*Exercise details*. Rewrite the material below, swapping "dropdown" for "menu" wherever it appears and leaving everything else untouched.
━━━━━ Listing
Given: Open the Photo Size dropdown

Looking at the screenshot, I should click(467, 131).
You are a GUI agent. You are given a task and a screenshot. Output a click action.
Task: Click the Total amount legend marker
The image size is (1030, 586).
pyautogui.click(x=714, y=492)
━━━━━━━━━━
*Response to the exercise*.
Given: Open the Photo Size menu

Looking at the screenshot, I should click(467, 131).
You are a GUI agent. You are given a task and a screenshot. Output a click action.
Task: Click the Total amount legend marker
The image size is (1030, 586).
pyautogui.click(x=714, y=492)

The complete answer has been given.